Egyptian political researcher

Rafik Habib (رفيق حبيب; born in 1959) is an Egyptian political researcher, and analyst, sometimes described as a Coptic intellectual. He serves as Senior Director for IT & Decision Support of CEOSS, an Egyptian, development organization.

==Biography==
Habib was born in 1959 in Minya, Upper Egypt. He was the son of Samuel Habib, an evangelical pastor of a mega-church who served as president of the Evangelical Denomination in Egypt for many years, from 1980 to 1997.

In 1982, Habib graduated from the Faculty of Arts, Department of Psychology at Cairo University. In 1988, he received his PhD in Psychology from Ain Shams University.

He said his first interaction with the Muslim Brotherhood was in 1989 when he began researching Islamist movements.

He was instrumental in the founding of the Al-Wasat Party, a moderate centrist, Islamist party, founded in 1996 and in July 2011, he was appointed deputy chairman of the Muslim Brotherhood's Freedom and Justice Party, which confused a lot of people given that he is Christian.

He was criticized by many for backing the Muslim Brotherhood.

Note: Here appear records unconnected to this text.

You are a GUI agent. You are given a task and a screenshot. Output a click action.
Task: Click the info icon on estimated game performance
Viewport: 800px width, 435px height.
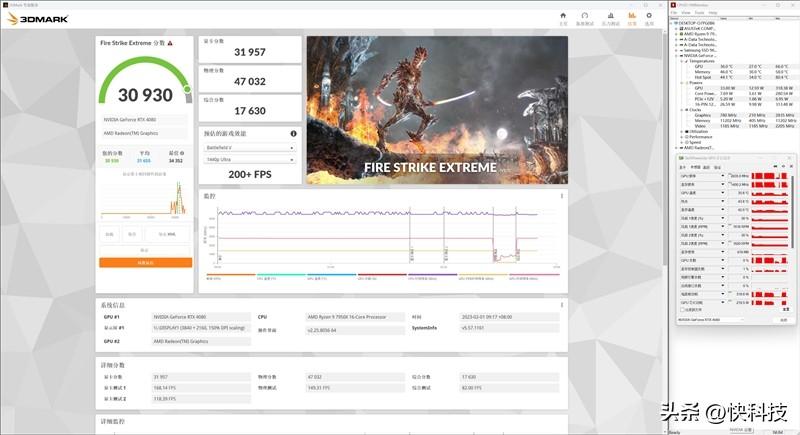[x=293, y=133]
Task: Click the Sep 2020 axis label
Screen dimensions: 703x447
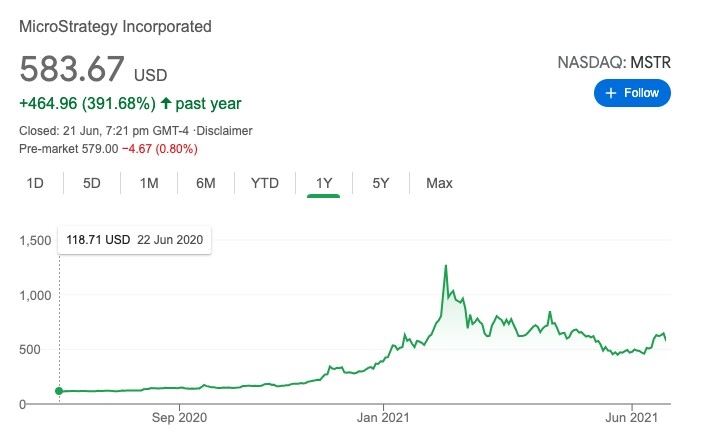Action: click(x=179, y=422)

The Orthodox Coptic Pope, Pope Shenouda described him as being "an insurgent Protestant" and other people said he had converted to Islam.

He resigned from the position in December 2012- he was one of several advisers to Egyptian President Mohamed Morsi who resigned in the midst of the 2012 Egyptian protests.

In 2014, he predicted there would be a counter-coup. He maintains a personal homepage where he posts his views with links to his articles published to a website called Scribd.